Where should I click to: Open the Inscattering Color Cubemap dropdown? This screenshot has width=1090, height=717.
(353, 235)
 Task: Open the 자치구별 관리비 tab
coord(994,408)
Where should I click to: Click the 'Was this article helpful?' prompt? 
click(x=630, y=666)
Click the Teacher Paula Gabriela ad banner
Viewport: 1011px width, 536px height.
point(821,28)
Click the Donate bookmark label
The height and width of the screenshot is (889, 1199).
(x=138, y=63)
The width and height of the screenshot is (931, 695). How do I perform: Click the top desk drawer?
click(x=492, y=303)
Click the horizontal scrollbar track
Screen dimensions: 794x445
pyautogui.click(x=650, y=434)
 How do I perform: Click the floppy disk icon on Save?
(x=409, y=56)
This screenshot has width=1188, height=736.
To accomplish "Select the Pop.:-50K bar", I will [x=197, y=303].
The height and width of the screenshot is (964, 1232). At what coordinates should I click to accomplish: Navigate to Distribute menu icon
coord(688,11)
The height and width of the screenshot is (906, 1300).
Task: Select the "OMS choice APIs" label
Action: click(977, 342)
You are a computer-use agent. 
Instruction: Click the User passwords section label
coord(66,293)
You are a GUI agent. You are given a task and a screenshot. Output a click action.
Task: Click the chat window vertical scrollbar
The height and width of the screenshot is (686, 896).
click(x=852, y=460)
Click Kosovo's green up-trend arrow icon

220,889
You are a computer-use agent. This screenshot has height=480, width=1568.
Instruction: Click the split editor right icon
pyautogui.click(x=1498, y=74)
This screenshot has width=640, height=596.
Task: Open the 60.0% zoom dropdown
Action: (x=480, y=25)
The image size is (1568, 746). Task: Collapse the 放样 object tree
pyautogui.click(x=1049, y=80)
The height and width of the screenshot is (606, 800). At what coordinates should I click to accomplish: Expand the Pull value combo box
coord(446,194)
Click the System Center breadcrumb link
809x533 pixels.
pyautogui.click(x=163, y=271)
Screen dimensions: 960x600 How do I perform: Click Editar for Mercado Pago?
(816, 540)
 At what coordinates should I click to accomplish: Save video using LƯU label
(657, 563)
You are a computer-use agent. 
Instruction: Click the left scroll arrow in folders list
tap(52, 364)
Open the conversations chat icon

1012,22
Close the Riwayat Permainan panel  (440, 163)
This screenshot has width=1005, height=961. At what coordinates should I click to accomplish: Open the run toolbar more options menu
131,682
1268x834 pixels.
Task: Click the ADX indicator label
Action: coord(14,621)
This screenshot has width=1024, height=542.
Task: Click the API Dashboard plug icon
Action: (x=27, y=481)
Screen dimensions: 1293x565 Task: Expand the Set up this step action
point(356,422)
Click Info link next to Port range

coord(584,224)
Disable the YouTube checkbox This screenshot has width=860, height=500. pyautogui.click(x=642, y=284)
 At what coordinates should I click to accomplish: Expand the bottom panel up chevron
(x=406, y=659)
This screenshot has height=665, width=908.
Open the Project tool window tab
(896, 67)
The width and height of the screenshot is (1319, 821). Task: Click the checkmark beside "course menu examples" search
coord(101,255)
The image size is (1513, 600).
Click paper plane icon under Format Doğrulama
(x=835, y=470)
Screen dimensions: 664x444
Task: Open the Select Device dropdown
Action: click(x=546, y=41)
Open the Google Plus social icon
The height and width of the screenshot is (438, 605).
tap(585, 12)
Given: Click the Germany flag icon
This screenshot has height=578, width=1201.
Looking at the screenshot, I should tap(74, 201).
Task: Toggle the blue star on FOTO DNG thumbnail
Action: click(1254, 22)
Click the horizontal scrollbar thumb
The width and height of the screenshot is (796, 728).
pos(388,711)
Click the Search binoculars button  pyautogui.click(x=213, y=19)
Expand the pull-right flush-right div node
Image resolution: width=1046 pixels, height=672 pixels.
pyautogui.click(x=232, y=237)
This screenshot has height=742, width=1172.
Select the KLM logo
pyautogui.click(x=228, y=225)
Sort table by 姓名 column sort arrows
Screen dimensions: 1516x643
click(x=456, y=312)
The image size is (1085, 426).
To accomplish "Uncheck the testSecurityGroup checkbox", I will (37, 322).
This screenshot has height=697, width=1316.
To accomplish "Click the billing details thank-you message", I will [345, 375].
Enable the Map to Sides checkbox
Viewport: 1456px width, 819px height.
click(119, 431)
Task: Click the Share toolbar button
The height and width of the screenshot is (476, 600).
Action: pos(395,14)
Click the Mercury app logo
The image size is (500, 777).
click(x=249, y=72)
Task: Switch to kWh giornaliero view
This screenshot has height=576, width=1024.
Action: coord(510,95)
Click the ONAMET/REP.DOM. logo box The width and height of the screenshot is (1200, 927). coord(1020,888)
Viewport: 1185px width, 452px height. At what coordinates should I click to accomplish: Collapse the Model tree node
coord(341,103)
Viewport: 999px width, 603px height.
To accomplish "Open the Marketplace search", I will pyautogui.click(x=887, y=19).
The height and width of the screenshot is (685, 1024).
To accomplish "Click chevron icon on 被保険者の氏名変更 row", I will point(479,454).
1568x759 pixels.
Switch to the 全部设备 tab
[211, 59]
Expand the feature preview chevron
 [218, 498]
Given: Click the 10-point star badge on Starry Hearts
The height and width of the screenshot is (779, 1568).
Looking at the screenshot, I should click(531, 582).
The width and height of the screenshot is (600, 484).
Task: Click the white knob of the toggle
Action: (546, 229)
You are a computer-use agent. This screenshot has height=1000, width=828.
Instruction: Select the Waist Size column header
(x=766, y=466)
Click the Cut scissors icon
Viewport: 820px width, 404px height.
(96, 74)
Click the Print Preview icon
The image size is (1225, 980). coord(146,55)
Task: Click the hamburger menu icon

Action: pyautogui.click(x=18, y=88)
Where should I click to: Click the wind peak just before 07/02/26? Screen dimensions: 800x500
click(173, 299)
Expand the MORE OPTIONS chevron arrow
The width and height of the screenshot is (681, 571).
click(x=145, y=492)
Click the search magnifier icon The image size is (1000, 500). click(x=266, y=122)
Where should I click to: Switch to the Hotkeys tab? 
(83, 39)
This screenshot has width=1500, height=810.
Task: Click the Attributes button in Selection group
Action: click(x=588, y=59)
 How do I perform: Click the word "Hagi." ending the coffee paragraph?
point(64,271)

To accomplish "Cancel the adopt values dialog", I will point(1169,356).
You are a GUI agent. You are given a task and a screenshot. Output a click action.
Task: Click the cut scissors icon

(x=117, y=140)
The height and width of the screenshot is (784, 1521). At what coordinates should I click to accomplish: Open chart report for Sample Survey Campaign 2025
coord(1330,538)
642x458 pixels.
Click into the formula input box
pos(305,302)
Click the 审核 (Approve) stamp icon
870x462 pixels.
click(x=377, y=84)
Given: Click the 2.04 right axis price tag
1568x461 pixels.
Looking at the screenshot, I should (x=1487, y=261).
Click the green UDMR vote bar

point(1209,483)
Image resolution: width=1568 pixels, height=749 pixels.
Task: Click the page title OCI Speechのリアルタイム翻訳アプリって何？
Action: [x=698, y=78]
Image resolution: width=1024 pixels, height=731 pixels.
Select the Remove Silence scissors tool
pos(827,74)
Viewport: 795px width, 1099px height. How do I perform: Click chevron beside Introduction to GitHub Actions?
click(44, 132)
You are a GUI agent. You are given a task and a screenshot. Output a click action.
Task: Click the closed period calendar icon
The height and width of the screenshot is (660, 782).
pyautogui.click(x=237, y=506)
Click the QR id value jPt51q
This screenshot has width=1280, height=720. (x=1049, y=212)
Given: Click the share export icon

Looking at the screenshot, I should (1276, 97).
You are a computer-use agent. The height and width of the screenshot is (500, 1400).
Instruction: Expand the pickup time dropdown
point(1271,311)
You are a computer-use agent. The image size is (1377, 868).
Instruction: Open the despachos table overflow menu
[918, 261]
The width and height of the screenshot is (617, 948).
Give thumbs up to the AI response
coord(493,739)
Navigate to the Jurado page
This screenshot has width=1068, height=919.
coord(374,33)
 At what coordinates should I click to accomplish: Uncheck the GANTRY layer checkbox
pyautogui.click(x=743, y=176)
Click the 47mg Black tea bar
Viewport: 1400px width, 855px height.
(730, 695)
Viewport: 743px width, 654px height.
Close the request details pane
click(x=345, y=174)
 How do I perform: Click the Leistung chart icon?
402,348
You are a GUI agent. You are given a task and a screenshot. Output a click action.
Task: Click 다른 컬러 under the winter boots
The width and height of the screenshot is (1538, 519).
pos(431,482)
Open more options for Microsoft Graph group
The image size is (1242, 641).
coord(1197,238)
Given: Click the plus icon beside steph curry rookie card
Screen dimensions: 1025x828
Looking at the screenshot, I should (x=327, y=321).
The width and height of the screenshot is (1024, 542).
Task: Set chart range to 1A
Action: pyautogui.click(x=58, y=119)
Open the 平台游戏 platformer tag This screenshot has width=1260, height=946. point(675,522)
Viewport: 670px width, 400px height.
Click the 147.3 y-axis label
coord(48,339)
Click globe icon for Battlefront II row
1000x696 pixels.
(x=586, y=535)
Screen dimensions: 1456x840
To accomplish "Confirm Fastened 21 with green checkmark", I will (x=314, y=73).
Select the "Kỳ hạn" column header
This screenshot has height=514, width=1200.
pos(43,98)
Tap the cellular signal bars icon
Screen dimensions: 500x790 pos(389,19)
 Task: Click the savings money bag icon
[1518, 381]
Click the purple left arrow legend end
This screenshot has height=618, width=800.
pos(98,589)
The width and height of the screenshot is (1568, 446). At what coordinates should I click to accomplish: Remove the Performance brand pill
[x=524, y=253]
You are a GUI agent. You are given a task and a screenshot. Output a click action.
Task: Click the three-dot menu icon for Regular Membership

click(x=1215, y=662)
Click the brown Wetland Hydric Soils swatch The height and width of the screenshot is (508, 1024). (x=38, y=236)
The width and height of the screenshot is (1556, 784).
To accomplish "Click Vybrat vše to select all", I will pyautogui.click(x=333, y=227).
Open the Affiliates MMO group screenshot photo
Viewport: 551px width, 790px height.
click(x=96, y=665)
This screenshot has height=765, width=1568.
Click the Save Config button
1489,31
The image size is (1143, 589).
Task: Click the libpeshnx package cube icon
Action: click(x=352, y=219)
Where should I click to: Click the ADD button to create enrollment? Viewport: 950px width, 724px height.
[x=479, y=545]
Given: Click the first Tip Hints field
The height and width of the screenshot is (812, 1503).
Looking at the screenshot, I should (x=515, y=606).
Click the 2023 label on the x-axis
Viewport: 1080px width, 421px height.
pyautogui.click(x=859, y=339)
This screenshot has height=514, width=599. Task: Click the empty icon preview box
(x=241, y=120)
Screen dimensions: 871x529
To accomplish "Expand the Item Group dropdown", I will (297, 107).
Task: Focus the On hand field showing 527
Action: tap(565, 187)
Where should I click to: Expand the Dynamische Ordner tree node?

◇ ◇ ◇ ◇ ◇

Your task is to transcribe, with no changes, only the lines of the listing above that lie between the line holding "Open more options for Microsoft Graph group" and the line holding "This screenshot has height=765, width=1568.", inclusive.

Open more options for Microsoft Graph group
The image size is (1242, 641).
coord(1197,238)
Given: Click the plus icon beside steph curry rookie card
Screen dimensions: 1025x828
Looking at the screenshot, I should (x=327, y=321).
The width and height of the screenshot is (1024, 542).
Task: Set chart range to 1A
Action: pyautogui.click(x=58, y=119)
Open the 平台游戏 platformer tag This screenshot has width=1260, height=946. point(675,522)
Viewport: 670px width, 400px height.
Click the 147.3 y-axis label
coord(48,339)
Click globe icon for Battlefront II row
1000x696 pixels.
(x=586, y=535)
Screen dimensions: 1456x840
To accomplish "Confirm Fastened 21 with green checkmark", I will (x=314, y=73).
Select the "Kỳ hạn" column header
This screenshot has height=514, width=1200.
pos(43,98)
Tap the cellular signal bars icon
Screen dimensions: 500x790 pos(389,19)
 Task: Click the savings money bag icon
[1518, 381]
Click the purple left arrow legend end
This screenshot has height=618, width=800.
pos(98,589)
The width and height of the screenshot is (1568, 446). At what coordinates should I click to accomplish: Remove the Performance brand pill
[x=524, y=253]
You are a GUI agent. You are given a task and a screenshot. Output a click action.
Task: Click the three-dot menu icon for Regular Membership

click(x=1215, y=662)
Click the brown Wetland Hydric Soils swatch The height and width of the screenshot is (508, 1024). (x=38, y=236)
The width and height of the screenshot is (1556, 784).
To accomplish "Click Vybrat vše to select all", I will pyautogui.click(x=333, y=227).
Open the Affiliates MMO group screenshot photo
Viewport: 551px width, 790px height.
click(x=96, y=665)
This screenshot has height=765, width=1568.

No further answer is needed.